#### The data ####
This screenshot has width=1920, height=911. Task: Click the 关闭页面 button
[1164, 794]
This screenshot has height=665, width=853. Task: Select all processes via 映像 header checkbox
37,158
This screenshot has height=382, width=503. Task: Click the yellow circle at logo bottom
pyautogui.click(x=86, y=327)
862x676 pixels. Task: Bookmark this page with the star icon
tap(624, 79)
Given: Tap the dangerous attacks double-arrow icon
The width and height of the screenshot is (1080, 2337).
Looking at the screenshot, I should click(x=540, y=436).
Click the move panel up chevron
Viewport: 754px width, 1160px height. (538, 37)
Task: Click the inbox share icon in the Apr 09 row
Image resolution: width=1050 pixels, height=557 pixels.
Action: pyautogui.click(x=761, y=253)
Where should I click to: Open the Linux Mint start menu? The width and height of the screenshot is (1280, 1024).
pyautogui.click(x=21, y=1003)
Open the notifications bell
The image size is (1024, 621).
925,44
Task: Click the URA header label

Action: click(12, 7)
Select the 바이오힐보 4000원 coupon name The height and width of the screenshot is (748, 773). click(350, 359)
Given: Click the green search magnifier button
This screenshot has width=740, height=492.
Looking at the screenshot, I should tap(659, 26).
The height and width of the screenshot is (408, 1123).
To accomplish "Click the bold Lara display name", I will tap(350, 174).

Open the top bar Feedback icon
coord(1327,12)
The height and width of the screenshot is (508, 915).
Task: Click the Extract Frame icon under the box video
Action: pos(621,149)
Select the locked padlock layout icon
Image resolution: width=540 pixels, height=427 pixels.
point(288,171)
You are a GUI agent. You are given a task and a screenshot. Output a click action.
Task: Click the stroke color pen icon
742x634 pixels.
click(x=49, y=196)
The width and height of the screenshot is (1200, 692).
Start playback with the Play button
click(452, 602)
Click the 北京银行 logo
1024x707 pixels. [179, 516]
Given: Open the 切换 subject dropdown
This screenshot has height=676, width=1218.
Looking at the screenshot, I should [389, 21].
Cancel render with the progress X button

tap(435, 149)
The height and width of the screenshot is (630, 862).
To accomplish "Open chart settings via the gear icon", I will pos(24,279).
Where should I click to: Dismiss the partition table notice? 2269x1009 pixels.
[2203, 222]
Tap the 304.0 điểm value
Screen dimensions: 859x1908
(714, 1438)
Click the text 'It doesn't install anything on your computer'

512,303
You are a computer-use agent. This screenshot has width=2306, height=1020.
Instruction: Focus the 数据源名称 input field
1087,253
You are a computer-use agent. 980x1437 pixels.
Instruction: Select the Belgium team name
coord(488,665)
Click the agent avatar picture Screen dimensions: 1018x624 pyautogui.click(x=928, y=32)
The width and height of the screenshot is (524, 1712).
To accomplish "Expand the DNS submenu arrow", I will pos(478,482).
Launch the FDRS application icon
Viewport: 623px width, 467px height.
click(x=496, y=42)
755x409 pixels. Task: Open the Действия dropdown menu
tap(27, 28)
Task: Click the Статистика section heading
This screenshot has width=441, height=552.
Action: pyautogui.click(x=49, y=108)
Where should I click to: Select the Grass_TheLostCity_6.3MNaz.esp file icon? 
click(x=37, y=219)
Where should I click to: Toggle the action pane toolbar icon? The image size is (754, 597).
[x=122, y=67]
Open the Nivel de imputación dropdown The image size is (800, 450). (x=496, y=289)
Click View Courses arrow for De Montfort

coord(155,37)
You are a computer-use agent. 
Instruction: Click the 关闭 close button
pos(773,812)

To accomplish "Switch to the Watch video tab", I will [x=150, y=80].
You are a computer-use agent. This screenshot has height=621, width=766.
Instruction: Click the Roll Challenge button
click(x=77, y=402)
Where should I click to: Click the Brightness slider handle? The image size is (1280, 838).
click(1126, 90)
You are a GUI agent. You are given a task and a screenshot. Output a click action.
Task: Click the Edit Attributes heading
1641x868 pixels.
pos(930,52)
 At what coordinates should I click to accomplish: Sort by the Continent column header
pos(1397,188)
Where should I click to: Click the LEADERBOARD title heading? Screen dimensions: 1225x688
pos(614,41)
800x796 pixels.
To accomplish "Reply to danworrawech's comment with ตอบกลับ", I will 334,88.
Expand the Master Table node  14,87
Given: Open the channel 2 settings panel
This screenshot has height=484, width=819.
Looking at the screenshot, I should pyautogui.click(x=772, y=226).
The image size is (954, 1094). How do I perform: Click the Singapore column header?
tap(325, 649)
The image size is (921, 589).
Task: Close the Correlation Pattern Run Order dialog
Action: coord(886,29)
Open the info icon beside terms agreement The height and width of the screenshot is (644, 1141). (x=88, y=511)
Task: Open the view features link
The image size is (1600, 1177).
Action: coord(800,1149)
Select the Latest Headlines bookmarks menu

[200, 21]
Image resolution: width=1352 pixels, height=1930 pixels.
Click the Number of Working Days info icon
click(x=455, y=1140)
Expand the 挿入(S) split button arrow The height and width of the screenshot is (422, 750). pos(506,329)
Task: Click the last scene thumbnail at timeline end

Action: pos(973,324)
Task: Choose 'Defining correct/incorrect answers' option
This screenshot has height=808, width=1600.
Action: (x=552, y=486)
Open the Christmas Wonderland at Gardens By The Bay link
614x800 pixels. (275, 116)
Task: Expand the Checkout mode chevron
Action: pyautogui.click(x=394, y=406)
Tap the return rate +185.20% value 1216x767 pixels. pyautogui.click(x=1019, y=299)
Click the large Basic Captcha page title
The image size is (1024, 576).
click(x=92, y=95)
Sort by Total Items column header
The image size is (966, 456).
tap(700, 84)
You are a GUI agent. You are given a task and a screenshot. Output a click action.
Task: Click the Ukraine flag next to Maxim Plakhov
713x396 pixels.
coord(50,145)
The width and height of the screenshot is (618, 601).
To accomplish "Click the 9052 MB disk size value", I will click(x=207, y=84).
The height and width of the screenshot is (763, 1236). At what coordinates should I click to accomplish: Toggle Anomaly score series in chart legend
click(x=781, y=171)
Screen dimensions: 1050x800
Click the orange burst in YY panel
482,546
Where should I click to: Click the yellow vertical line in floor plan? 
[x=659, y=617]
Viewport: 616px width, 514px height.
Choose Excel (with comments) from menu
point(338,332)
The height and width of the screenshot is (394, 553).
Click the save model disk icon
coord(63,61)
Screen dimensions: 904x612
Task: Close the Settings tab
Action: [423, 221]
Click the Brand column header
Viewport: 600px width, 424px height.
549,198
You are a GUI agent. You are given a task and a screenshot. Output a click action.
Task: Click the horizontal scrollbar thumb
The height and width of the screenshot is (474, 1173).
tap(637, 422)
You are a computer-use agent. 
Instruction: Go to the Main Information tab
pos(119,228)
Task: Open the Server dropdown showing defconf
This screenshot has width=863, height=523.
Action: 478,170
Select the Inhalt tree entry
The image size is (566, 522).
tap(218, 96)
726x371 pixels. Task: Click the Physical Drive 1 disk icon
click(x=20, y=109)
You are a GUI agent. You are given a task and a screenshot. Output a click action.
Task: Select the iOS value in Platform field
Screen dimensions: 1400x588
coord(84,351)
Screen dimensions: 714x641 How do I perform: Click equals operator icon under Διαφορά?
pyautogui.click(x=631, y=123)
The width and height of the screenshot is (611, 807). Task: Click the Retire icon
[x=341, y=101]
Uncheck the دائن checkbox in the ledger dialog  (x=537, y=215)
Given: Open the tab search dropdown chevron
####
- **Description of the task**:
Determine how many lines in the listing above contain "search", giving the number and no other words.

- **Result of the exercise**:
2